Afixado por Rui Martins em janeiro 19, 2006 07:49 PMConcordo totalmente com a sua análise e penso que as conclusões do estudo apenas demonstram a capacidade portuguesa para a retórica sem consequências. O melhor exemplo disso é o próprio hino nacional. Seria impossível definir melhor a atitude portuguesa: fizemos e ficámo-nos com a portuguesa: às armas e outras tretas enquanto os inglesees nos impuseram e impuseram internacionalmente o mapa cor de rosa. Mas as lusas consciencias ficaram tranquilas na pequenina mediocridade da sua reacção.
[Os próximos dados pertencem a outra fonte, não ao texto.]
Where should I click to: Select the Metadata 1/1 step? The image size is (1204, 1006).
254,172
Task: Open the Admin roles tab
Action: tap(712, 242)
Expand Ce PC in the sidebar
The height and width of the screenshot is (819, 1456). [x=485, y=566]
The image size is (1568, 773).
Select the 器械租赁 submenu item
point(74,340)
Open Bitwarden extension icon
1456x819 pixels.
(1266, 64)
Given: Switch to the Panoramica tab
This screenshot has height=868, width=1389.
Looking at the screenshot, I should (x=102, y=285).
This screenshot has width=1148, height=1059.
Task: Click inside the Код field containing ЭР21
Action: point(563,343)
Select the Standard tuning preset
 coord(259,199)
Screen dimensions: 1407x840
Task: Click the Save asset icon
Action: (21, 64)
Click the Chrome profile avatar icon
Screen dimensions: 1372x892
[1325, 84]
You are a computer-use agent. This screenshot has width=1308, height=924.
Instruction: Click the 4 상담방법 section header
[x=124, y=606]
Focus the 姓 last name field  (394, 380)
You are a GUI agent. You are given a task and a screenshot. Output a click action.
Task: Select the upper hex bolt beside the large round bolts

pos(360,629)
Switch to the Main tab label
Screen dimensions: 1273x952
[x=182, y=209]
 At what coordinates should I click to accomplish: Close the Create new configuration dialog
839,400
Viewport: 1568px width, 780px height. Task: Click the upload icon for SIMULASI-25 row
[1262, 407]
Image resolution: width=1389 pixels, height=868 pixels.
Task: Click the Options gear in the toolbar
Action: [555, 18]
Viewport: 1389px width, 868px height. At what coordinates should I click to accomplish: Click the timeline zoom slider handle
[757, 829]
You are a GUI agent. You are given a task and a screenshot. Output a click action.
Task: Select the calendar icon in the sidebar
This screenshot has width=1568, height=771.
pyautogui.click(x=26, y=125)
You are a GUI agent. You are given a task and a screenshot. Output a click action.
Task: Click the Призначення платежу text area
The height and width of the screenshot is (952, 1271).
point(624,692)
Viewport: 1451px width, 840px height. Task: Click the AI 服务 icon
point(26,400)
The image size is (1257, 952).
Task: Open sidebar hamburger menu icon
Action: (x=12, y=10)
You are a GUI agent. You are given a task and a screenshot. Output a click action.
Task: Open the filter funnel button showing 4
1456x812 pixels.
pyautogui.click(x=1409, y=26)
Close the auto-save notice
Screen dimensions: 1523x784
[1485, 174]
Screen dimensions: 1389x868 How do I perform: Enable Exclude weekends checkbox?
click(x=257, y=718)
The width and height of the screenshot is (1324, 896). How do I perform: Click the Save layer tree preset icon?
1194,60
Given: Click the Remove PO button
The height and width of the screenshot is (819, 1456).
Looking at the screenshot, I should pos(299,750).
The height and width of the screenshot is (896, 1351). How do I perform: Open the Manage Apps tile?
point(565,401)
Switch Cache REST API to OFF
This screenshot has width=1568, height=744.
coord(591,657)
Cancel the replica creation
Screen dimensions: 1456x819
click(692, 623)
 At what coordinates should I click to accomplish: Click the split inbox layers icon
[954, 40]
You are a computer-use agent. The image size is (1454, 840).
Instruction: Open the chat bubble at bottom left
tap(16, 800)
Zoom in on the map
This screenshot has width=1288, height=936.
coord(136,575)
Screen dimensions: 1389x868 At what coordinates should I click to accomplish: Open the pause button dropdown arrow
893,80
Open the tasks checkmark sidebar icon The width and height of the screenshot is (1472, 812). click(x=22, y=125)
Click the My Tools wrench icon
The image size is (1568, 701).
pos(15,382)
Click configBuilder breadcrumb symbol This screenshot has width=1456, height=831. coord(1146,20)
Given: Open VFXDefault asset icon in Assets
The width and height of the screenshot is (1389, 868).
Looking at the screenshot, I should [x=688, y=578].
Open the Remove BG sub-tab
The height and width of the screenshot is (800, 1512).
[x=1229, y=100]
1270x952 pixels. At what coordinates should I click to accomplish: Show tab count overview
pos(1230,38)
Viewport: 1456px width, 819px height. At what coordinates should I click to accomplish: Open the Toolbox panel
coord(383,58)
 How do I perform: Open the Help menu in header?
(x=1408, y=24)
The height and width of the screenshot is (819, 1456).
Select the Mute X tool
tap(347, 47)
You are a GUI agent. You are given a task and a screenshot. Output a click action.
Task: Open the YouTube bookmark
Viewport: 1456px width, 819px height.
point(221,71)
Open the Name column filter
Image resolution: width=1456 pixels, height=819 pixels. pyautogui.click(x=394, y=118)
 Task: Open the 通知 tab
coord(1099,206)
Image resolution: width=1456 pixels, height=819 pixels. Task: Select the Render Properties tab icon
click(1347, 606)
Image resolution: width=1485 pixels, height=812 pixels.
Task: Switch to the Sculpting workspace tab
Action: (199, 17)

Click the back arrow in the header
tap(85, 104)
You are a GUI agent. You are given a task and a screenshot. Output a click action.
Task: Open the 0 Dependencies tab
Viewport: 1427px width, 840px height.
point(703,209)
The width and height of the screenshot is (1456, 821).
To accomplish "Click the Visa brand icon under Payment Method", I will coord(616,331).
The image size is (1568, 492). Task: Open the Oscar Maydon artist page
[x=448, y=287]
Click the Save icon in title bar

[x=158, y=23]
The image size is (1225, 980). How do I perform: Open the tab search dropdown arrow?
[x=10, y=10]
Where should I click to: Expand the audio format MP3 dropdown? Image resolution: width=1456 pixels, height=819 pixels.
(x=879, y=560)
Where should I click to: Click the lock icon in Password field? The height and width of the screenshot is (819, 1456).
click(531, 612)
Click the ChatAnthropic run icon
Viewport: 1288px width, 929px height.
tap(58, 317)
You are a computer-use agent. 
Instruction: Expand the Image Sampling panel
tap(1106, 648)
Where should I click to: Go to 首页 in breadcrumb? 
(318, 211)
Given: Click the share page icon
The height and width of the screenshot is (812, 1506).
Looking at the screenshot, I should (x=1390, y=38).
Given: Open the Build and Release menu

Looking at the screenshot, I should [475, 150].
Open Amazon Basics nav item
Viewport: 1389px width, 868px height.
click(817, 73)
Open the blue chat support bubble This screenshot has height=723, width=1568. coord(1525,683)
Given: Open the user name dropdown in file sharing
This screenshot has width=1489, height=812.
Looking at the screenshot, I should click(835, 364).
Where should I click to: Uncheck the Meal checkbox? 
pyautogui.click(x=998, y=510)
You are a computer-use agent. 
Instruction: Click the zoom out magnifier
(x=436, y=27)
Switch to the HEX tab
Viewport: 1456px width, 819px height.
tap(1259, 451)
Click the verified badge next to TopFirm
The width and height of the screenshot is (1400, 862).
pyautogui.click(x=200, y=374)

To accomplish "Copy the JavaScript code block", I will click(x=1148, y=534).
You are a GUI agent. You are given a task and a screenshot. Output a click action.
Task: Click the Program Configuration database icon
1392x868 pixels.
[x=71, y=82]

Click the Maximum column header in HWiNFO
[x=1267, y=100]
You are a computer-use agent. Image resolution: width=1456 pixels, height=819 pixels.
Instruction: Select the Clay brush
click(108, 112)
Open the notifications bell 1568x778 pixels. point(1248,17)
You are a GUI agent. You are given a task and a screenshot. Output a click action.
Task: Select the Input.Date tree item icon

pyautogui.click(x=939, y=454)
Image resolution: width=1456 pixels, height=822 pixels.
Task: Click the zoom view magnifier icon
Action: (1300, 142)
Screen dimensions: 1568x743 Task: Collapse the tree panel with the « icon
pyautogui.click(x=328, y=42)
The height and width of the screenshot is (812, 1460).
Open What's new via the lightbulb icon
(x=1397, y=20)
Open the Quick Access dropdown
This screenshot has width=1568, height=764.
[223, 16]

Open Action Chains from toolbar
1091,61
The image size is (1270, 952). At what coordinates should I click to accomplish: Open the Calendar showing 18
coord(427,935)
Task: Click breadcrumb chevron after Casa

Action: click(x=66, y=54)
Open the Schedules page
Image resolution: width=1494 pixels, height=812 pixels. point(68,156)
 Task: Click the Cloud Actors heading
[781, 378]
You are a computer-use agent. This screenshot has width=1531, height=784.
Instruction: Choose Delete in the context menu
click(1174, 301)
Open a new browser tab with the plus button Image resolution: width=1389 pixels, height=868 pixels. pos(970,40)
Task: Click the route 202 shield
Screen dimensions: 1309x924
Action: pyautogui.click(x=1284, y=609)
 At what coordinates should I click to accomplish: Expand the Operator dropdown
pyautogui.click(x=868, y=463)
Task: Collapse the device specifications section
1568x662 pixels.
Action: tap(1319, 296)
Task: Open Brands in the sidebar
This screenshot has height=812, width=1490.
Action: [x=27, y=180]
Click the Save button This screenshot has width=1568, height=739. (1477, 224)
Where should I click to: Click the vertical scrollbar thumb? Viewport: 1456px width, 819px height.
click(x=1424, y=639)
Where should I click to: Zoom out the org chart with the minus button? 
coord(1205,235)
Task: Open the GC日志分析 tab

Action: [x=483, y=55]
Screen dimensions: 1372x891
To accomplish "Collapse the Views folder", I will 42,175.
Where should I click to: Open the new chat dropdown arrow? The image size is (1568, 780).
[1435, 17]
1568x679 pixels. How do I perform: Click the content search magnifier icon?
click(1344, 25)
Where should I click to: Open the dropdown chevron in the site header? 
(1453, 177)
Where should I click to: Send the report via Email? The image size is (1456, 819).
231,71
Afixado por Fernando C Lopes em janeiro 19, 2006 09:12 PMComcordo inteiramente. O espírito acrítico, o discurso único, o vazio de ideias tornaram-se a regra, fruto de uma cada vez menor cultura política e de cidadania onde destoar ou protestar é visto como pecado quase mortal e abunda a iliteracia. Desenvolveu-se uma sociedade alienada, onde muitas vezes os cidadãos sabem mais da vida da família real britânica que dos seus próprios direitos, em que a indignação se manifesta mais relativamente a assuntos como esse que por motivos de solidariedade com alguém próximo ou até relativamente ao desrespeito dos seus próprios direitos de cidadão ou de consumidor. Veja-se quantos preenchem um livro de reclamações quando se sentem lesados ou veja-se o discurso que mais tem agradado aos portugueses nestas eleições: o de quem, por estratégia, se remete sucessiva e deliberadamente ao silêncio.
Afixado por Aissetie em janeiro 19, 2006 10:17 PMRui, gostaria que estivesse certo.
Fernando, a retórica sem consequências é, de facto, um dos nossos ex-libris.
Aissetie, o seu comentário poderia ser o meu "post".